PAGE TEXT:
The Legends of the Rocking Dutchman - episode 61

78s Only

This transcript of the radio show is an approximation of what I said in the show. The real spoken parts may differ slightly.

And the cracks in the grooves today are complementary - I took a stack of 78's and pressed the 78 button of my turntable to please you with some authentic shellac sound. Great 78s and let me start with a wonderful flipside. The A was a classic - Hound Dog - but this is as wonderful. From a Peacock 78 from 1952 here is Big Mama Thornton with Nightmare.

01 - Big Mama Thornton - Nightmare
02 - Kitty Stevenson - Blues By Myself

Last time I did the story of Kitty Stevenson. She was a blues singer who recorded with the orchestra of Todd Rhodes for the small Chicago based Vitacoustic label, in December of 1947 just before the musicians union's recording ban started. Vitacoustic went bankrupt and the masters stayed at the recording studio where they were cut. This song was the only one released from that session on the Old Swing Master label, as number 10.

Next Johnny Ace and we may know him primarily from his ballads, but he did a great uptempo song on the flip of Pledging My Love, that is, on the first pressing of it. Later pressings had the song Anymore on the flip, while Pledging my love was overdubbed with background vocals. This was released in 1955 on the Duke label, so that was after his death on Chistmas day of 1954, when he shot himself through the head with his pistol, according to bass player Curtis Tillman who witnessed the incident, under the impression that it was not loaded or, as on Big Mama Thornton's statement, bragging that he knew which chamber was loaded and which not.

Listen to his No Money.

03 - Johnny Ace - No Money
04 - Doles Dickens - Don't Move A Vip Until I Say Vop

(jingle)

05 - Odelle Turner - Alarm Clock Boogie
06 - Sheiks - Baby Don't You Cry

Well you can say that this is pretty rare and obscure stuff. Off the Ef-N-De label from 1954 or '55 you heard the Sheiks with Baby Don't You Cry. I had to spell out a French blogspot site to find out more about this label - it seems to have been the only release of the label that was founded by Frank Guida in Norfolk, VA. In the sixties he started several record labels that lived longer - Legrand, S.P.Q.R, Lemonde and Romulus. As for the group - there have been several vocal groups around with that name and it's pretty hard to tell them from each other.

Before that you heard another obscurity - the Alarm Bell Boogie by Odelle Turner on Atlantic from 1952. Research on her didn't get much more than that she apparently was from Richmond, VA. Then before the jingle you got Doles Dickens and his band with Don't Move A Vip till I Say Vop on the Continental label.

Next up - two instrumentals and the first one is from Joe Liggins and his Honeydrippers. After his smash success of his 1945 double-sider The Honeydripper he remained a favourite with the juke box operators, but the big hits stayed away. This is from 1948 from a 78 of the Exclusive label. Listen to Worried.

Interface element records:
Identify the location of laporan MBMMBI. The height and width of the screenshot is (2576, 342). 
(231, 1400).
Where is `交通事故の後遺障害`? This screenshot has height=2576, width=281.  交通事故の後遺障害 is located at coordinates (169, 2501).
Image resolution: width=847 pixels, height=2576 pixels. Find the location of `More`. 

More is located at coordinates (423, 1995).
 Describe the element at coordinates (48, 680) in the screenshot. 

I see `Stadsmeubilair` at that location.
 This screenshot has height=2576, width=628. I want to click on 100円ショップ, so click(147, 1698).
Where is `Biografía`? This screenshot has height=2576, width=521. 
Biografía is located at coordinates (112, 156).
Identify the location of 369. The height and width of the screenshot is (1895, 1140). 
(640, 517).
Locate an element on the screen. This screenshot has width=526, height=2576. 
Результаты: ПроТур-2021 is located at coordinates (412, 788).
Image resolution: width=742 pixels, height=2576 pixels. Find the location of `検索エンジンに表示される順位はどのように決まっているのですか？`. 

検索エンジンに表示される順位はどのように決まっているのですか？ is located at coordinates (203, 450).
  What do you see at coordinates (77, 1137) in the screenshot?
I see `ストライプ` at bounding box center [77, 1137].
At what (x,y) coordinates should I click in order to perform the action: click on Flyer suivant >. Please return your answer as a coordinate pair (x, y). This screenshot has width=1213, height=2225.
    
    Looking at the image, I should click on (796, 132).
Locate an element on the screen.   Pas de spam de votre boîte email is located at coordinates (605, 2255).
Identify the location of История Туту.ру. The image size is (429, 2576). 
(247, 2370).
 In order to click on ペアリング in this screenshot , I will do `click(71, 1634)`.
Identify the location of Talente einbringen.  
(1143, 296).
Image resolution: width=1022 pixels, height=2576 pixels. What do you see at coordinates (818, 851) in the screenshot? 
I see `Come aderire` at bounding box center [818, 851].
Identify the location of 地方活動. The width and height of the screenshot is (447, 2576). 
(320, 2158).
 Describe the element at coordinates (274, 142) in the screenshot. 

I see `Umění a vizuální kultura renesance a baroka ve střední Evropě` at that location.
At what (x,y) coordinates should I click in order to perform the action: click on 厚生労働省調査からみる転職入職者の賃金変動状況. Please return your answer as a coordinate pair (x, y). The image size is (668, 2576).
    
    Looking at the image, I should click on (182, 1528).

GIVEN INSTRUCTION: Retype the stretch of the radio show transcript from "Well you can" through "from each other.".

RESPONSE TO THE EXERCISE:
Well you can say that this is pretty rare and obscure stuff. Off the Ef-N-De label from 1954 or '55 you heard the Sheiks with Baby Don't You Cry. I had to spell out a French blogspot site to find out more about this label - it seems to have been the only release of the label that was founded by Frank Guida in Norfolk, VA. In the sixties he started several record labels that lived longer - Legrand, S.P.Q.R, Lemonde and Romulus. As for the group - there have been several vocal groups around with that name and it's pretty hard to tell them from each other.